A "dryly witty" (New Yorker) and "fabulously revealing" (TheNew York Times Book Review) debut about two siblings-turned-roommates navigating an absurd world on the verge of calamity—a Seinfeldian novel of existentialism and sisterhood.

It’s March of 2019, and twenty-eight-year-old Jules Gold—anxious, artistically frustrated, and internet-obsessed—has been living alone in the apartment she once shared with the man she thought she’d marry when her younger sister Poppy comes to crash. Indefinitely. Poppy, a year and a half out from a suicide attempt only Jules knows about, searches for work and meaning in Brooklyn while Jules spends her days hate-scrolling the feeds of Mormon mommy bloggers and waiting for life to happen.

Then the hives that’ve plagued Poppy since childhood flare up. Jules’s uterus turns against her. Poppy brings home a maladjusted rescue dog named Amy Klobuchar. The girls’ mother, a newly devout Messianic Jew, starts falling for the same deep-state conspiracy theories as Jules’s online mommies.
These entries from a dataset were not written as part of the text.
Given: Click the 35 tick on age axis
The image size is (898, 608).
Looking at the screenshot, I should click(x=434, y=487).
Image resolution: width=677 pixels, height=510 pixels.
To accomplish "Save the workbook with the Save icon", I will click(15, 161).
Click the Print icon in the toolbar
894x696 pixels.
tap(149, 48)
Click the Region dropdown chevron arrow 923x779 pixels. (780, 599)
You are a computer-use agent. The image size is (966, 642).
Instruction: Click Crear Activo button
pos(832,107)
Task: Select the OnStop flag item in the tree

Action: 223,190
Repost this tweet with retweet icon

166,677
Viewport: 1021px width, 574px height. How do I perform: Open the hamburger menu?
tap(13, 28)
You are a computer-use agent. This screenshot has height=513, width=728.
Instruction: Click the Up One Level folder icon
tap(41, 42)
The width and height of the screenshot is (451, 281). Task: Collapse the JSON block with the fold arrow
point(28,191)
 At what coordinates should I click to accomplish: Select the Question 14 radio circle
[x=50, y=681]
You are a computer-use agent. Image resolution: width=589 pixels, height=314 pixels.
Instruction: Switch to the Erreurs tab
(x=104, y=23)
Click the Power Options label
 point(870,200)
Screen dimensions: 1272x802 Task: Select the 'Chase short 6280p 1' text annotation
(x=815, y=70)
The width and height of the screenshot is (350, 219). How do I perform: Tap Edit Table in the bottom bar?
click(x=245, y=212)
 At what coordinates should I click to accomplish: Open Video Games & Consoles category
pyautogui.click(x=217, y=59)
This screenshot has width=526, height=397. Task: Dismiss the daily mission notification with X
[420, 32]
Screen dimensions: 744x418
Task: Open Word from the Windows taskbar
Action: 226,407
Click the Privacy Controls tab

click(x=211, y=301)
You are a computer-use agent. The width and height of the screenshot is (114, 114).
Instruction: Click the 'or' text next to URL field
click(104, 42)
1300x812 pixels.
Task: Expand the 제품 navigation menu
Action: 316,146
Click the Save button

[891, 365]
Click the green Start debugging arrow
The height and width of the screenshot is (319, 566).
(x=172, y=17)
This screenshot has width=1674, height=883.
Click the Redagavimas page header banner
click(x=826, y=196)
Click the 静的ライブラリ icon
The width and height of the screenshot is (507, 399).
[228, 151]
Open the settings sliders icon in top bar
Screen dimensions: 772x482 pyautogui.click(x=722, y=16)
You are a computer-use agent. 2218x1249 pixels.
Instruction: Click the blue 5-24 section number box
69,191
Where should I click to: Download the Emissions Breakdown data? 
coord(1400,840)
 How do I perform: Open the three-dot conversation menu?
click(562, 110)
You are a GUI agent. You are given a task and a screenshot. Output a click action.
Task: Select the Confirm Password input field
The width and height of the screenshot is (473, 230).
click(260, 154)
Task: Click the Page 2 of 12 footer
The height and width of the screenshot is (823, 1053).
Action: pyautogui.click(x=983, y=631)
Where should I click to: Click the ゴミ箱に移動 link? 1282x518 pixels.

Jules, halfheartedly struggling to scrape her way to the source of her ennui, slowly and cruelly comes to blame Poppy for her own insufficiencies as a friend, a writer, and a sister. And Amy Klobuchar might have rabies. As the year shambles on and a new decade looms near, a disastrous trip home to Florida forces Jules and Poppy—comrades, competitors, constant fixtures in each other’s lives—to ask themselves what they want their futures to look like, and whether they’ll spend them together or apart.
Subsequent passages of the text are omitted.